▸ **課題の詳細**: 以下の夏酒についての記事で、特定の季節と結びつけて紹介されている日本酒の呼び名をすべて挙げ、それぞれの季節を添えてください。

毎年5月、6月頃に酒販店の店先で「夏酒」という言葉を目にしたことはありませんか?
日本酒といえば冬に出るフレッシュな新酒、それを熟成させたまろやかな秋のひやおろし、といったところが有名ですね。では、一体「夏酒」とはどんな日本酒なのでしょうか?
結論からいうと、実は「夏酒」には明確な定義はありません。「冷やして飲んでおいしい日本酒」というざっくりとしたものです。
「夏酒」という言葉ができたのは最近のことで、一年のうち日本酒の需要が低くなる夏に日本酒を飲んでほしい、ということからプロモーションの目的で「夏酒」と言われるようになりました。
「じゃあ夏酒って普通の日本酒なの?」と思われるかもしれませんが、そんなことはありません。夏酒には夏酒特有の楽しみ方があります!
この記事では夏においしい夏酒の楽しみ方、そしておすすめの夏酒をご紹介します。ぜひ暑い季節に夏酒を楽しんでみてください。
1.「夏酒」は暑い夏に飲んでおいしい日本酒
6月頃から店先にならぶ夏酒。日本酒は冬の新酒・秋のひやおろしなどがありますので、夏酒と聞くと何か特別な日本酒かな?と思うかもしれません。
しかし、実際のところ「夏酒」には明確な定義はありません。「冷やして飲んでおいしい日本酒」や「夏頃に出荷される日本酒」というざっくりとしたものです。
実は「夏酒」という言葉ができたのはごく最近のこと。一年のうち日本酒の需要が低くなる夏に日本酒を飲んでほしい、ということから主にプロモーションの目的で「夏酒」と言われるようになったのです。たしかに、夏といえばビアガーデンでビール!といったイメージが強い感じがします。昔は日本酒は燗か常温が主流でしたもんね。
しかしながら!最近の夏酒はすごいです。キーンと冷やしても旨味を感じられるものや、しゅわしゅわ微発砲のさわやかなものなどたくさん!私も毎年夏酒の到来を楽しみにしている一人です。普段はあまりやらないですが、オンザロックで日本酒を楽しんでいると「夏だなー」なんて感じられます。

▸ **データ抜粋**:
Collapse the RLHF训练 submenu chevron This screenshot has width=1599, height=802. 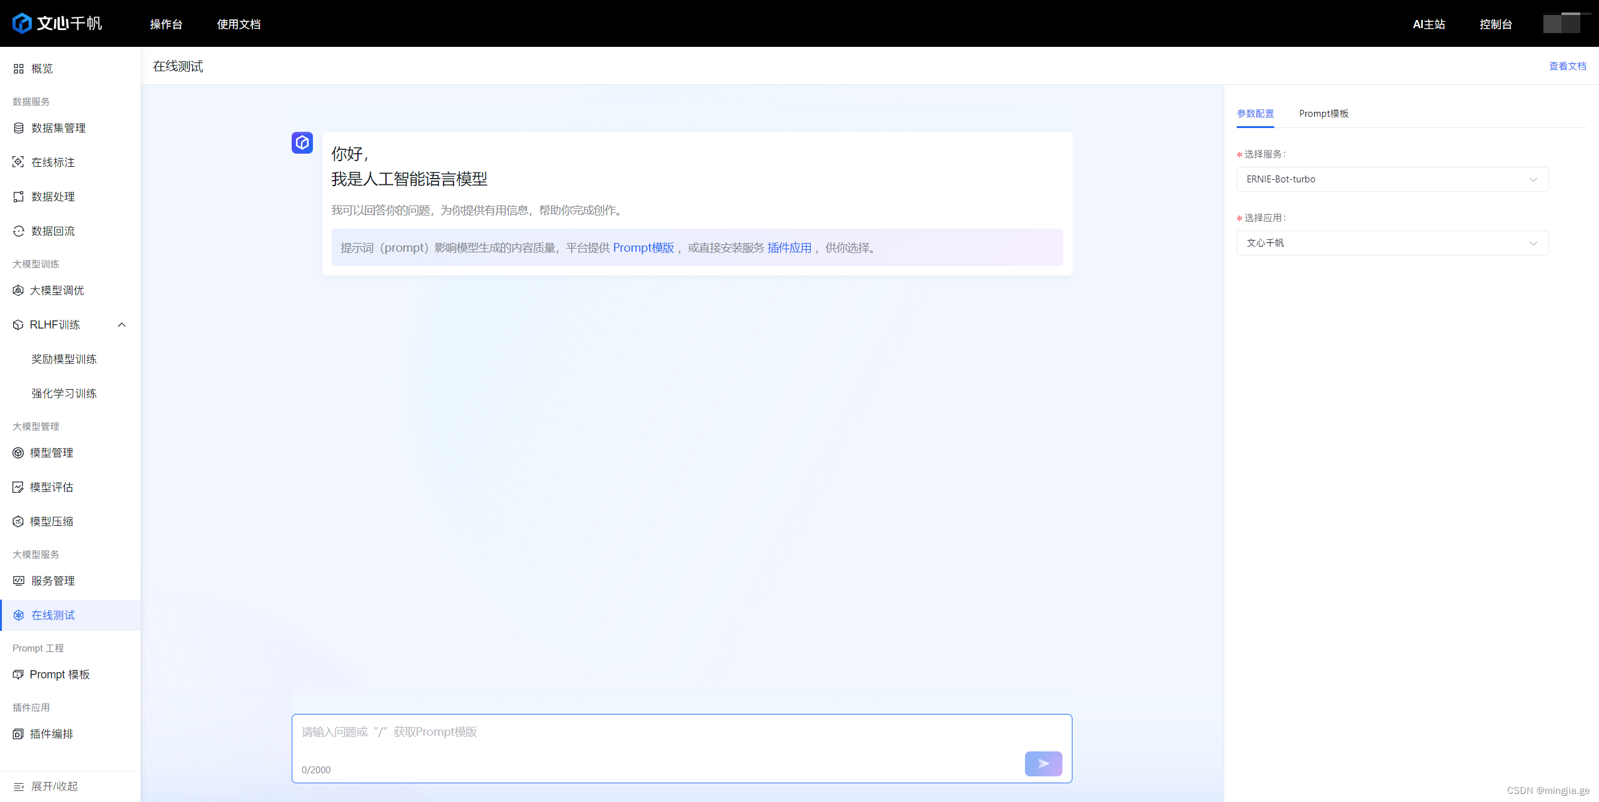click(x=122, y=325)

▸ **解答**: 冬の「新酒」、秋の「ひやおろし」、夏の「夏酒」の三つです。